In attesa del debutto previsto per ottobre a Bologna, il comico condisce i suoi paradossali non-sense con qualche riflessione più approfondita.
Dopo diversi anni di repliche del fortunato “Madornale 33” Alessandro Bergonzoni si affaccia alla ribalta con un nuovo spettacolo “Predisporsi al micidiale”. E, tuttavia, non smette mai di sconcertare il pubblico con i suoi indescrivibili, sulla carta, percorsi verbali sempre ai confini dell’indicibile e dell’impensabile.

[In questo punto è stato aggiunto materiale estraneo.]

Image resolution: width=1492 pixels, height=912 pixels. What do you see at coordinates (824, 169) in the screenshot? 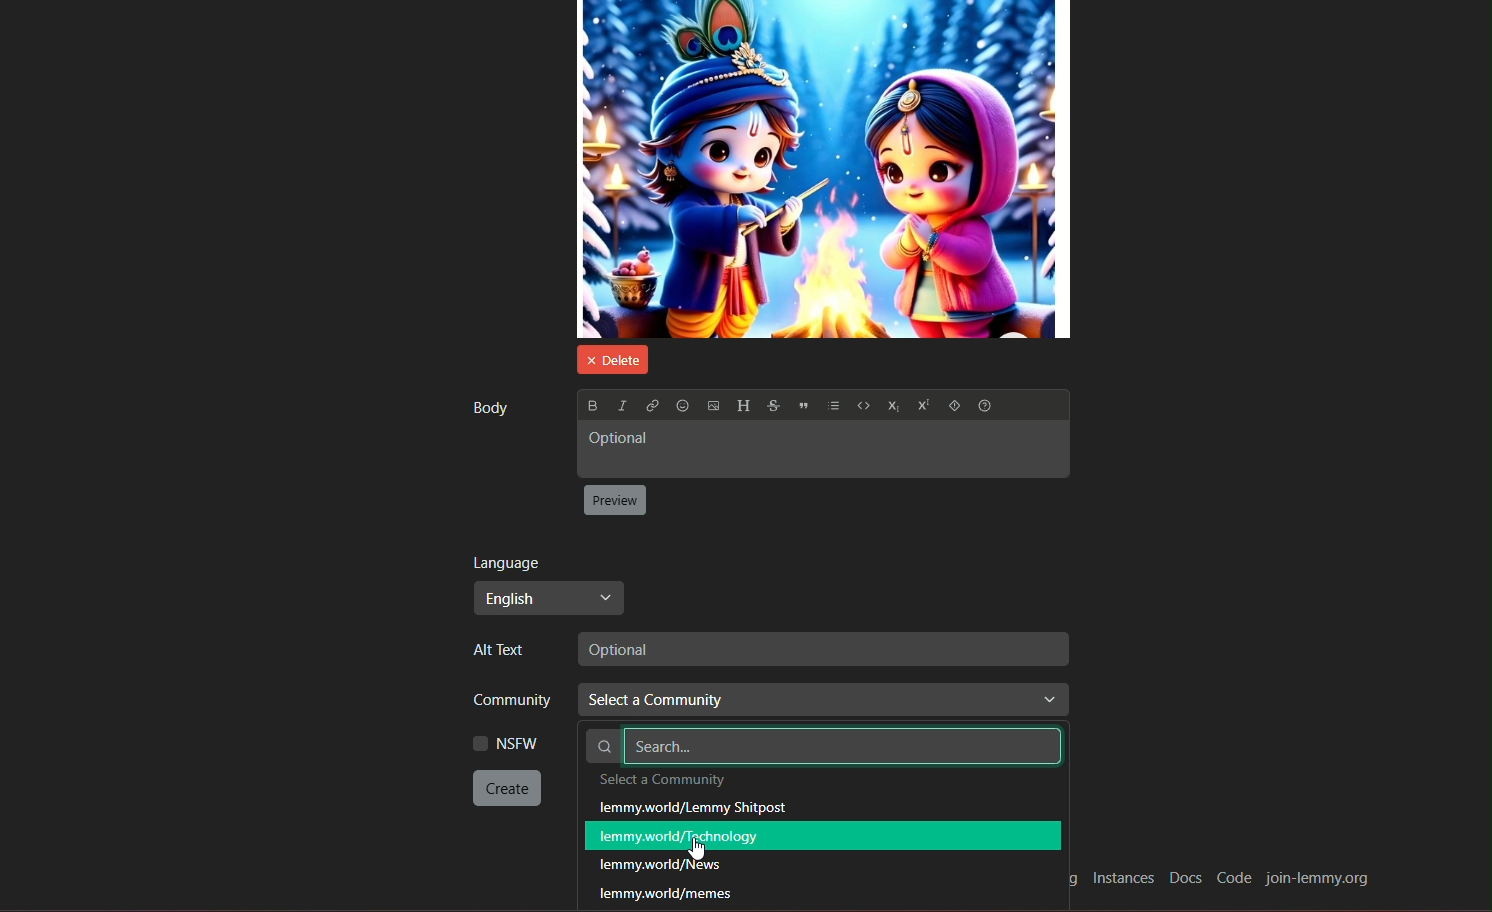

Anche nel suo nuovo allestimento, proposto in anteprima con una serie di repliche di rodaggio venete che ha toccato il Lido di Venezia, Padova e Portogruaro, la parola, con nessi, annessi e…connessi, regna sovrana.
Una vera e propria ubriacatura con cui il solito Bergonzoni (qualche capello bianco in più nella chioma sempre più fluente non ha intaccato la sua proverbiale foga) tiene sotto pressione il pubblico lidense per un’ora e mezza: parlare di pressione non è fuori luogo perché lo spettatore avvertito teme sempre che gli possa sfuggire qualcuna delle incessanti acrobazie verbali (e relative risate) che il nostro sforna a getto continuo.
E val la pena di riportarne qualcuna: dal “pompiere che spegne la vecchia fiamma” al rapinatore che entra in B(i)ancaneve e intima “Nani in alto!” (esseri cari quest’ultimi a Bergonzoni, se più in là si sofferma sul dolore del nano “che vede crescere solo unghie e capelli”), dall'”abnegazione di chi annega” alla confessione strappata a forza di “voler sporcare il coro delle voci bianche”.
Ma nella proliferazione di parole, il cui essere poste una di seguito all’altra parrebbe finalizzato più che altro a far sorridere il pubblico, Bergonzoni trova il modo di affrontare in maniera a suo modo organica la realtà del mondo della lirica traendo spunto da un’operina in cinque (sic!) atti da lui composta: ne narra la trama, dà voce (anche canto) ai personaggi sino a quando “l’orchestra parte per un crescendo e non torna più”. Dal melodramma all’educazione delle giovani generazioni per cui il nostro ha parole accorate: in tema di pedagogia Bergonzoni ha le idee chiare “Ai bambini non bisogna dare tante certezze, bensì una sola la certezza che vi è solo incertezza”.
Insomma, ridendo e scherzando e proponendo di traumatizzare i piccoli togliendo loro certezze del tipo il nome, l’ora di ritorno a casa, il comico (ma questa definizione è decisamente riduttiva) bolognese trova modo di adombrare temi su cui hanno riflettuto pensatori di tutti i tempi. Ma, ovviamente, trova anche il modo di alleggerire questo flusso inarrestabile di pensieri a ruota libera: così alla domanda “Crede nella provvidenza celeste?” si risponde “Sono daltonico”, e, siccome il daltonismo gli sta a cuore, propone una soluzione per quanti sono affetti dal disturbo per superare i semafori “Scendere dall’auto ed andare a toccare le luci dei semafori. Quella più calda è accesa” . Due angeli che brindano: “ala tua! ala tua!”.
E così via con un finale caratterizzato da due lunghi dialoghi in cui con un incalzante “botta e risposta” Bergonzoni privilegia questa forma espressiva.